- [Data shown]:
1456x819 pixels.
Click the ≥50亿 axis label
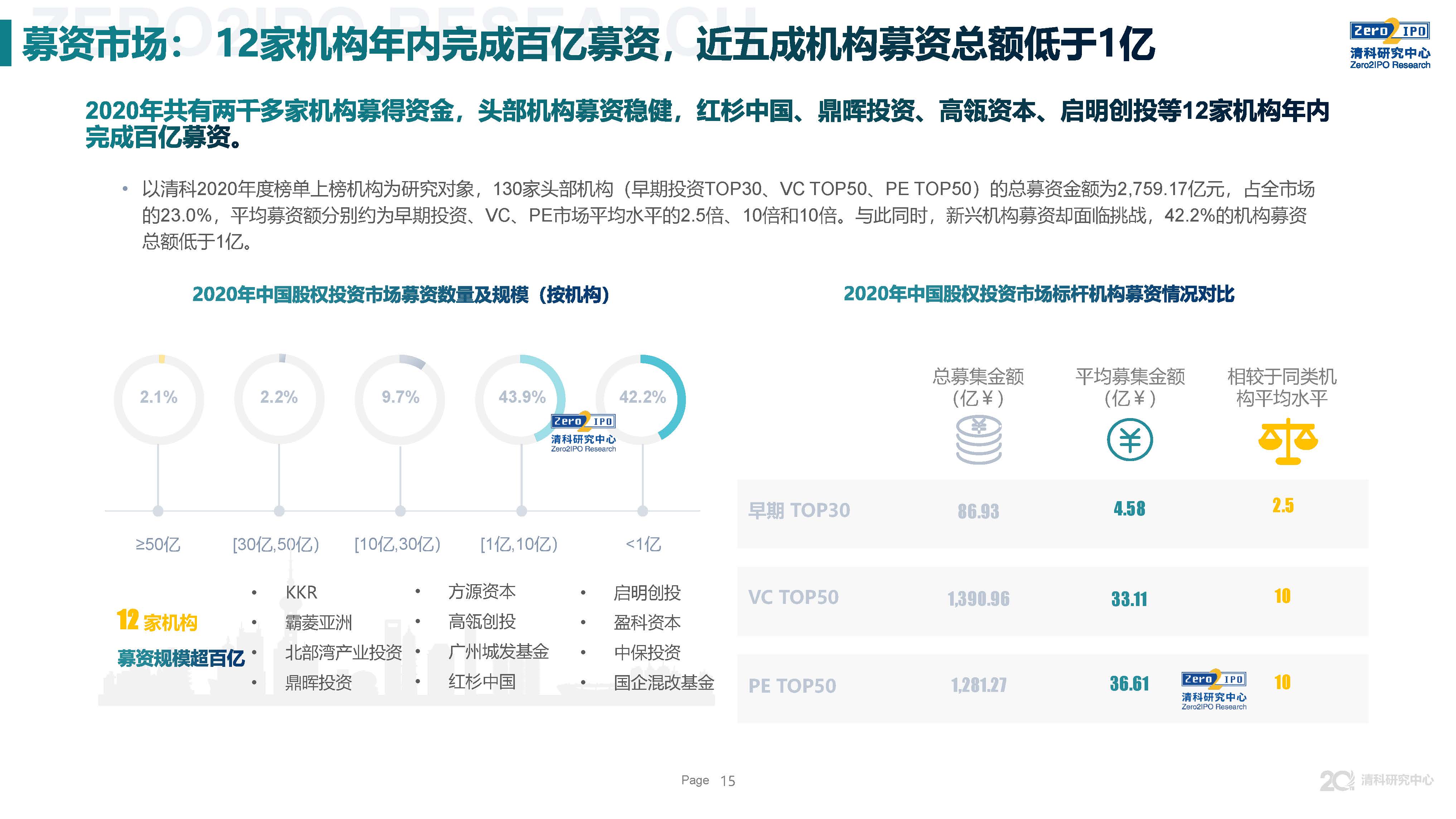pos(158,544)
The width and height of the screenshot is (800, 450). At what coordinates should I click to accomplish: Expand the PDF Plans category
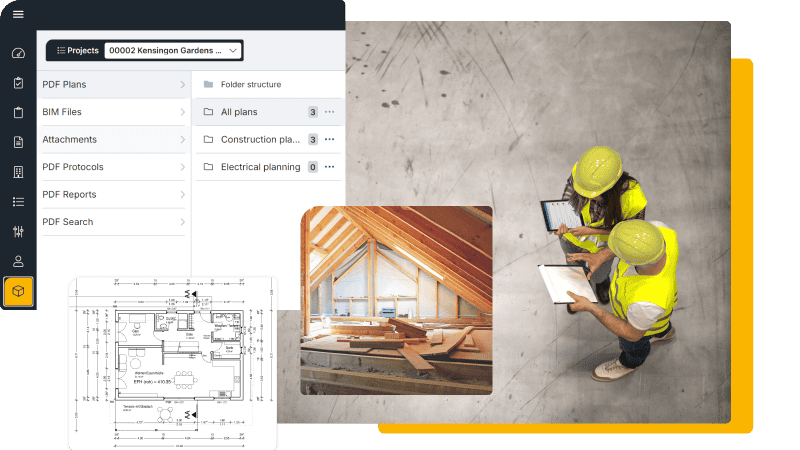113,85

- [The request]: Convert the data above into a Markdown table with two columns, Row and Entry, where Row is the row number and Entry is the line. Leave out blank lines and the pictures.

- [Full output]:
| Row | Entry |
|---|---|
| 1 | 1456x819 pixels. |
| 2 | Click the ≥50亿 axis label |
| 3 | pos(158,544) |
| 4 | The width and height of the screenshot is (800, 450). At what coordinates should I click to accomplish: Expand the PDF Plans category |
| 5 | 113,85 |